Fréquence des allèles LP dans différentes populations

 

   La fréquence du phénotype LP (lactase persistante) varie d'une population à l'autre :

 

Fréquence du phénotype LP dans l'ancien monde

(http://acces.ens-lyon.fr/)

 

   Pour comprendre la variation de répartition du phénotype LP, on a effectué le séquençage des allèles du gène de la lactase sur un échantillon de 10 personnes provenant de 3 régions géographiques distinctes : l’Angleterre, le Portugal et le Soudan.

 Rq : Le séquençage consiste à déterminer la séquence de nucléotides du gène.

 

Le gène étant localisé sur le chromosome 2, chaque personne possède donc 2 copies (2 allèles) du gène.

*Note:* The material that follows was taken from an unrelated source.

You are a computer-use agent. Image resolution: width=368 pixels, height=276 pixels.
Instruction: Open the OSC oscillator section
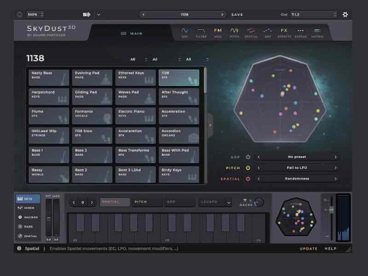click(x=184, y=32)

Chaque fichier ci-dessous contient les séquences des 2 allèles présents chez chacune des 10 personnes, ainsi que les séquences de référence (allèle LNP et les 3 allèles LP).

- Séquences pour l'Angleterre : ici (cliquer droit / enregistrer sous / puis ouvrir le fichier enregistré avec anagène).

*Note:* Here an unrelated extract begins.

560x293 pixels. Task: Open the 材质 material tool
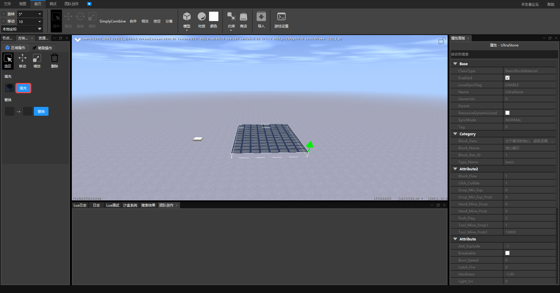pos(201,17)
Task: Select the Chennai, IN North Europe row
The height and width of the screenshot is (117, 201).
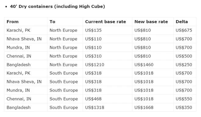Action: click(101, 56)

- Séquences pour le Portugal : ici (cliquer droit / enregistrer sous / puis ouvrir le fichier enregistré avec anagène).

- Séquences pour le Soudan (nord est de l'Afrique) : ici (cliquer droit / enregistrer sous / puis ouvrir le fichier enregistré avec anagène).

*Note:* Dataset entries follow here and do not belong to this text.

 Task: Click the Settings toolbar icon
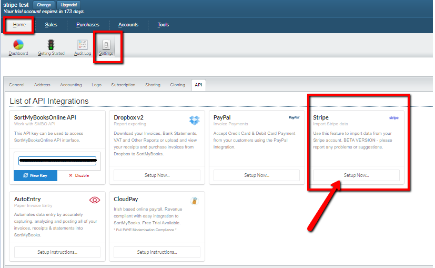click(106, 45)
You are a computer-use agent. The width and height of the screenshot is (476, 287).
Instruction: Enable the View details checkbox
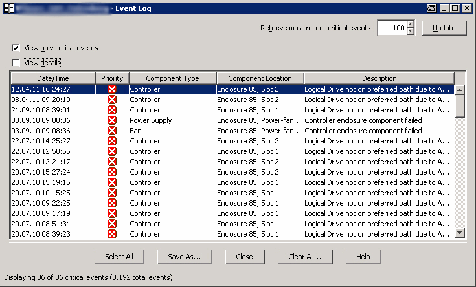pyautogui.click(x=16, y=63)
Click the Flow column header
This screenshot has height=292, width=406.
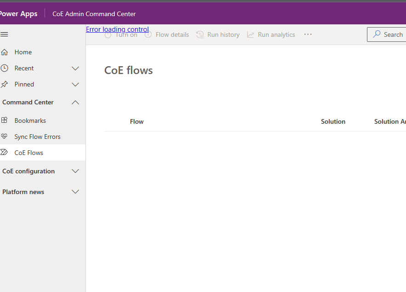136,121
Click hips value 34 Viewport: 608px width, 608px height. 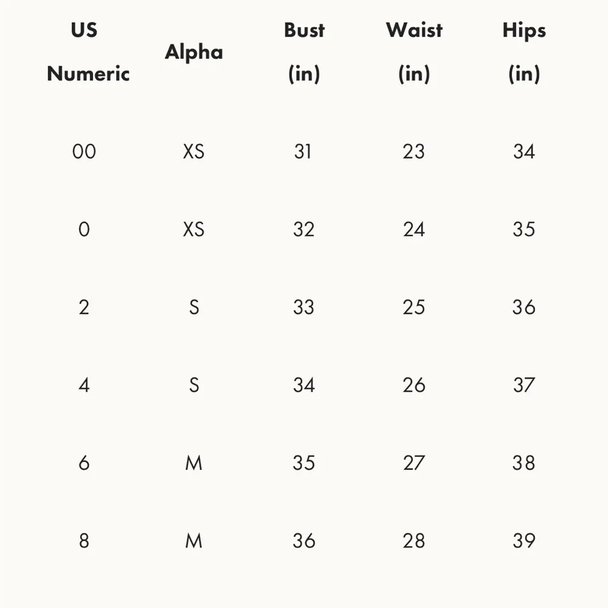tap(523, 151)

 Utiliser le logiciel Anagène, pour identifier, dans chacune des 3 populations le nombre d'allèles LNP, d'allèles LP1, d'allèles LP2 et d'allèles LP3.

 Utiliser les résultats obtenus pour calculer la fréquence de ces allèles dans les 3 populations (voir l'aide si vous n'y arrivez pas !)

 Utiliser vos résultats pour comprendre la répartition du phénotype LP de la carte ci-dessus.

Rq : l'allèle ancestral est l'allèle LNP, les différents allèles LP se sont formés par mutation à partir de cet allèle ancestral.